■ TEXT BLOCK
##########

Component: File format¶
Description¶
Dataiku DSS can read files in various formats. In case you need to leverage files that are in a format not natively supported by Dataiku DSS, you can develop a file format plugin. When a file format has been developed, it will be available in the “Upload Dataset” screen, in the “Format” tab, as shown in the screenshot below, and everywhere you can configure the file format.
To process dynamic data, for example from an API, consider a dataset plugin instead.
Creation¶
To be able to develop a new file format plugin, go to a development plugin page, click on “+New Component”, then choose “File Format” from the list of components. Choose a name for your component, and click on “Add”.
Note
Once this is done Dataiku DSS opens the code editor, allowing you to develop the python code. If your python code needs a specific library, do not forget to update your plugin code environment, please see Managing dependencies.
Configuration¶
A file format plugin is configurable in the associated JSON file (automatically created by Dataiku DSS),
in the folder python-format/{<file-format-id>}/format.json
. This JSON configuration file comprises different
parts as shown in the code below.
{
// Metadata section.
"meta": {
// Metadata used for display purposes.
},
// Global configuration about the file format plugin.
// See below for more information.
"canRead": true,
"canWrite": true,
// Parameter section
"params": [
// Parameters definition
]
}
Generic configuration¶
For the metadata section, please refer to Metadata section.
For the parameter section, please refer to Parameters
Global configuration¶
For the global configuration, a file format has to define:
/* whether the format can be selectable as a dataset format */
"canBeDatasetFormat": true|false,
/* whether the format can be used to read files. If true, the get_format_extractor() must return an extractor */
"canRead": true|false,
/* whether the format can be used to write files. If true, the get_output_formatter() must return a formatter */
"canWrite": true|false,
/* whether the format can provide the schema without reading the data. If true, the FormatExtractor must implement read_schema() */
"canExtractSchema": true|false,
/* to get additional options in the export dialogs, list them here */
"exportOptions": [
// options for export see below
],
/* A mime type to use when exporting (if not set: the format is assumed to produce binary data) */
"mime": {
/* the mime-type sent to the browser */
"mimeType": "text/plain",
/* DSS creates file names by concatenating a unique identifier and this extension */
"extension": ".txt"

##########

■ DIRECTIONS
A. Answer these questions from the file format plugin page, one line each:
(i) What kind of plugin does the page suggest for processing dynamic data, such as data from an API?
(ii) In which folder is the plugin's JSON configuration file found?
(iii) What must the FormatExtractor implement when "canExtractSchema" is true?
B. Transcribe the stretch of the file format plugin page from "To process dynamic" through "see Managing dependencies.".

■ DATASET EXCERPT
##########

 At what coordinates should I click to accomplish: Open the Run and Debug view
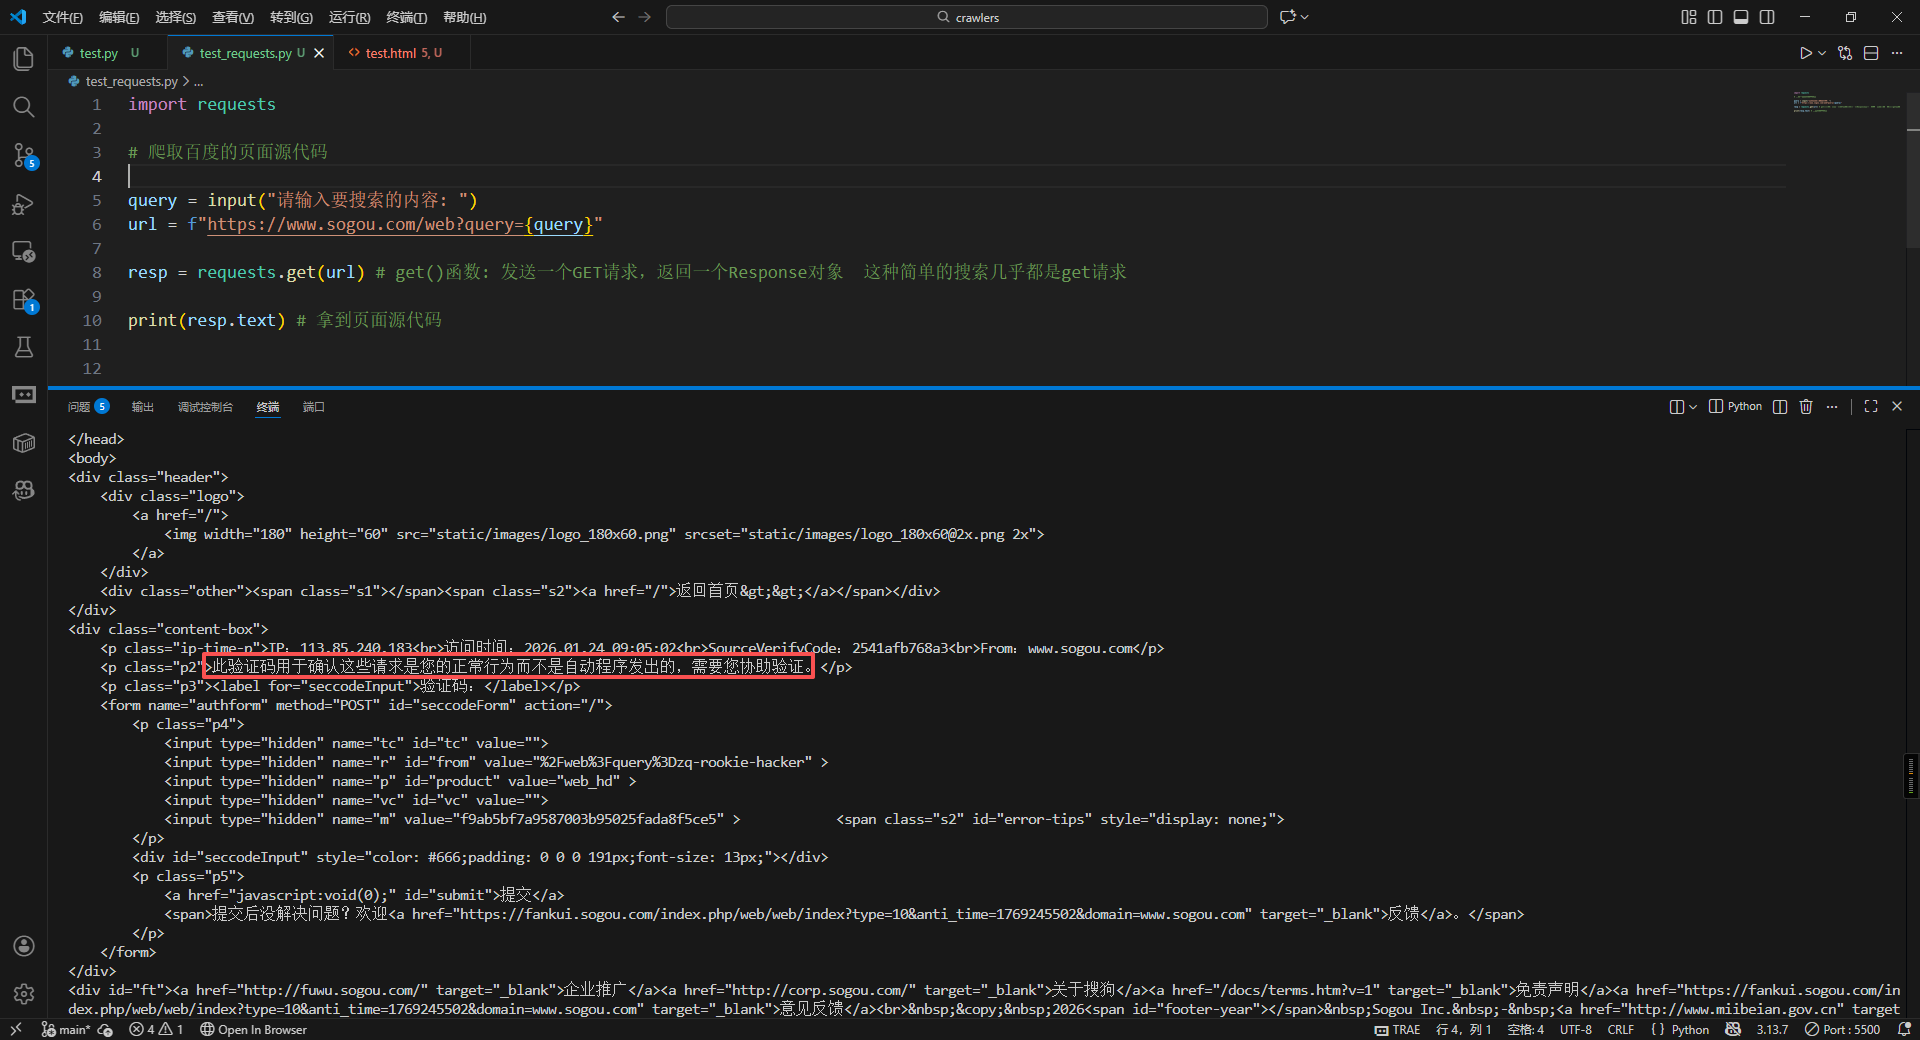pos(24,204)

##########

■ EXPECTED ANSWERS
A.
(i) A dataset plugin.
(ii) python-format/{<file-format-id>}/format.json
(iii) read_schema()

B.
To process dynamic data, for example from an API, consider a dataset plugin instead.
Creation¶
To be able to develop a new file format plugin, go to a development plugin page, click on “+New Component”, then choose “File Format” from the list of components. Choose a name for your component, and click on “Add”.
Note
Once this is done Dataiku DSS opens the code editor, allowing you to develop the python code. If your python code needs a specific library, do not forget to update your plugin code environment, please see Managing dependencies.